Thursday, May 26, 2011

live from new york....

yup.  we've been here a week now.  it's been a hell of a week, too.  we've done nothing but unpack, eat take out or fast food, and build furniture.

and shop for furniture.  we still don't have a living room, but it should be delivered tomorrow.

my office is just about set up.  i'm writing this on my new ikea desk.  it's pretty big.  i might take photos at some point.

the cats handled the move very well.  HOWEVER jake apparently scratched his cornea and it's ulcerated and nasty and disgusting and he can't see out of it.  we were here four days before i was able to introduce jake to our long-time new york vet.  and i took taylor to the vet the monday before we left florida.  ridiculous.

really ridiculous.

anyway, jake has a follow up tomorrow.  we hope he will not permanently lose vision in that eye.  the same thing happened to one of my friend's cats and he seems fine now.  so i'm really hoping.

so i moved into this house sight unseen.  awesome husband and my brother (and sisterfromanothermister) had seen this place but not me.  it was surprising and pleasing aside from the kitchen which is WOEFULLY lacking in cabinet space.  and had no pantry.  we rectified that by buying a free standing pantry (at ikea, mais oui) and it fits TONS OF SHIT.  we've spent more money on shit at ikea than i'd like to admit.

and we still don't have lights in most rooms.  like NONE of the rooms have overhead lighting so we need lamps everywhere. 

but the cats are superhappy.  taylor is more active than i've seen him in years.  i don't know if he's superhappy to be back with our brother or what, but he bounds up and down the hallway chasing after jake or samantha.  it's very cute.  except they all think that the carpets are for scratching, so we really really really really need to get a scratching post.

i already went back to work on tuesday, and awesome husband starts his new job on june 1st.  we found out he'll be making more money than we originally thought, and we're REALLY happy about that lol.  it will be a 3:30-11:30 shift and he'll be a shop foreman.  so instead of just doing the mechanic-y things, he has to help all the other peeps in the shop.  and that late shift is made up of a lot of younger guys.  his manager said if he can whip those guys into shape in 60 days, he could be looking at even more money.  it's a really really great opportunity - very exciting.

and i have a new position with my company, which is a pain in the ass to describe but i'm happy with it.  for now.

so hopefully some other people will have moves that end up as good as mine has.  good times, people, good times. 

and i've already had some greek food in the past week.  delicious.  and happy.

Wednesday, May 18, 2011

ashland, va

hi.

i'm in ashland, va.  in a days inn.  with awesome husband and four cats.  all of whom are traumatized to some level.

there is also a SWEET ASS jacuzzi tub.  that doesn't work. 

hmph.

on the plus side, the gal at the desk said she wouldn't charge the $10 per cat 'pet fee'.  and the guy that was trying to check in before i got there left behind a coupon.  so a room that i originally thought would cost me a benjamin cost me $52.

+--

*Work to be completed*: Reproduce a passage of the blog post verbatim, starting with the words "there is also" and ending after "cost me $52.".

*Dataset records*:
+--

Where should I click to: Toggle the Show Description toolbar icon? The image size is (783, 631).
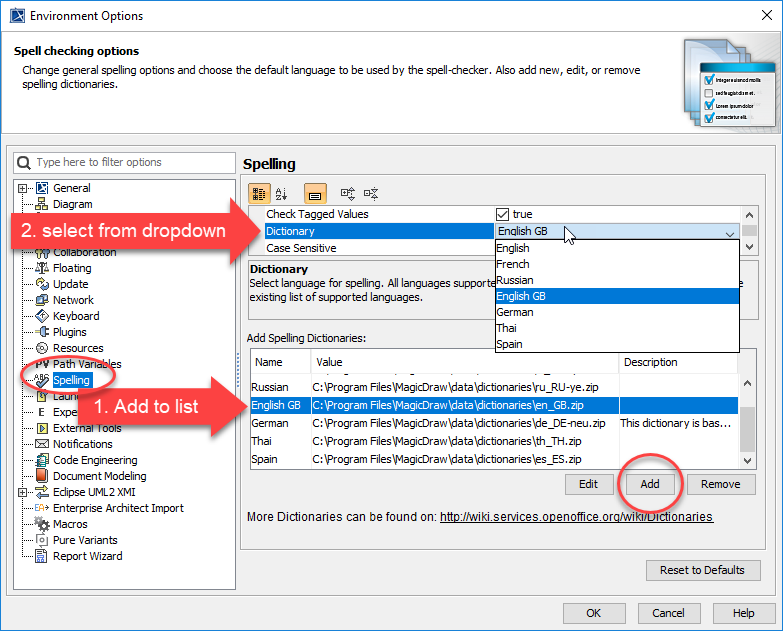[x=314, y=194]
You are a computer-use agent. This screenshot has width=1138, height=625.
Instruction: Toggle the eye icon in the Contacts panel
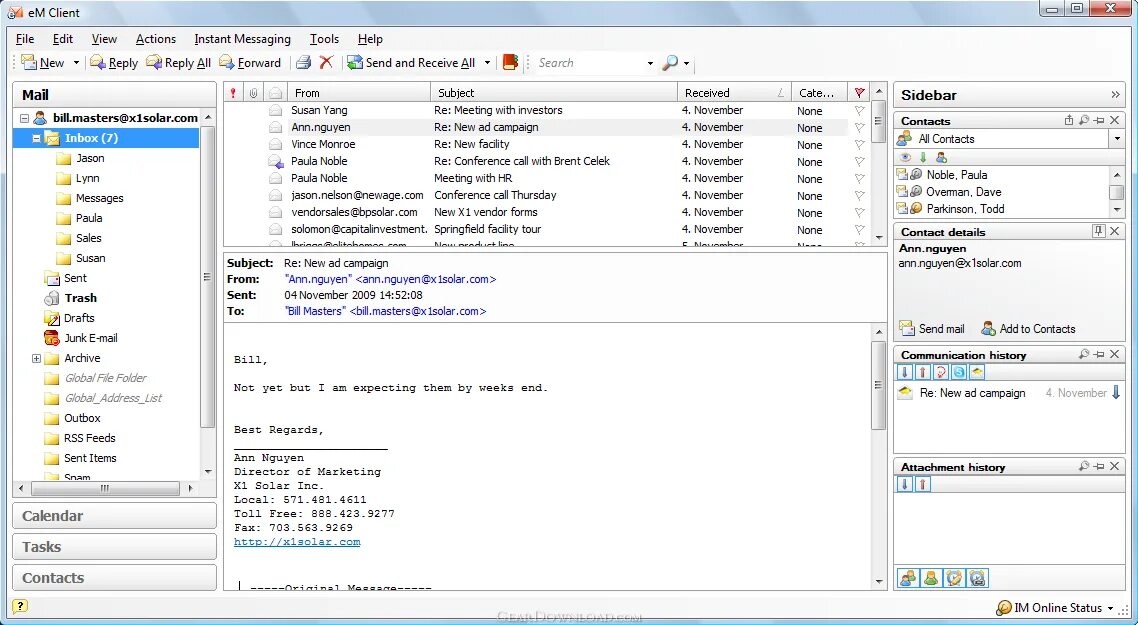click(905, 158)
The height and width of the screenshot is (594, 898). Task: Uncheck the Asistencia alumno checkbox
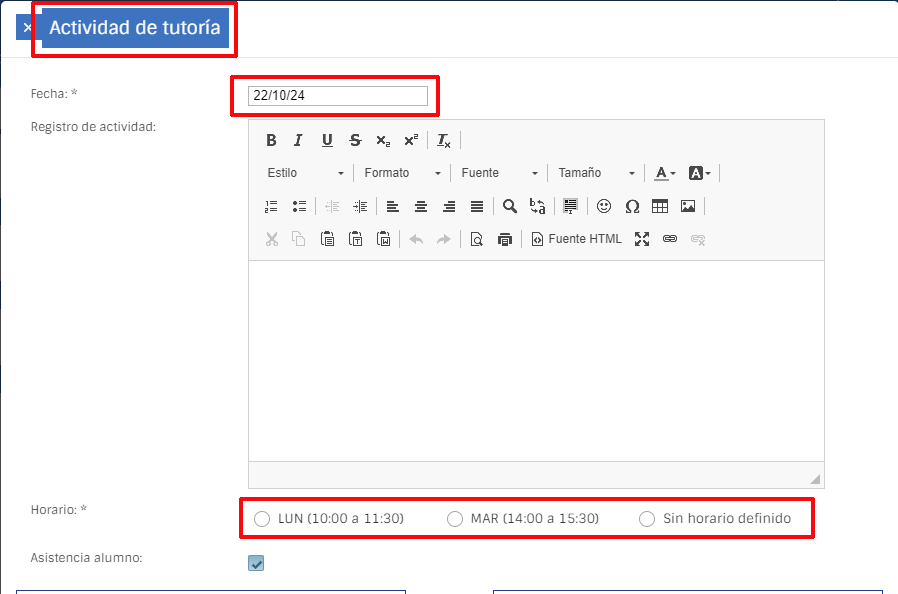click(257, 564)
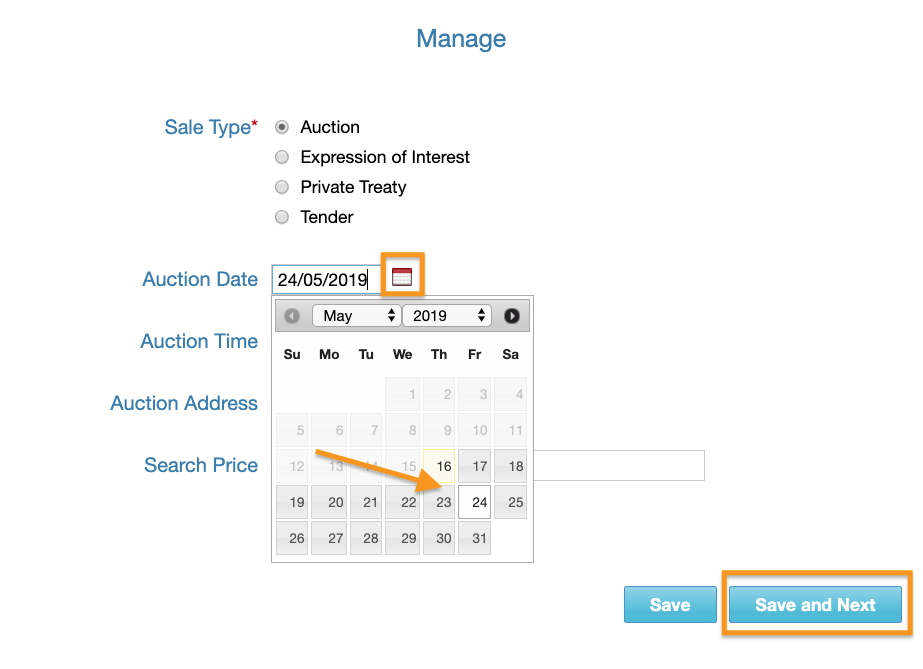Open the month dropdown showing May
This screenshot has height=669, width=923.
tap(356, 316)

+--

*Answer in full*:
there is also a SWEET ASS jacuzzi tub.  that doesn't work. 

hmph.

on the plus side, the gal at the desk said she wouldn't charge the $10 per cat 'pet fee'.  and the guy that was trying to check in before i got there left behind a coupon.  so a room that i originally thought would cost me a benjamin cost me $52.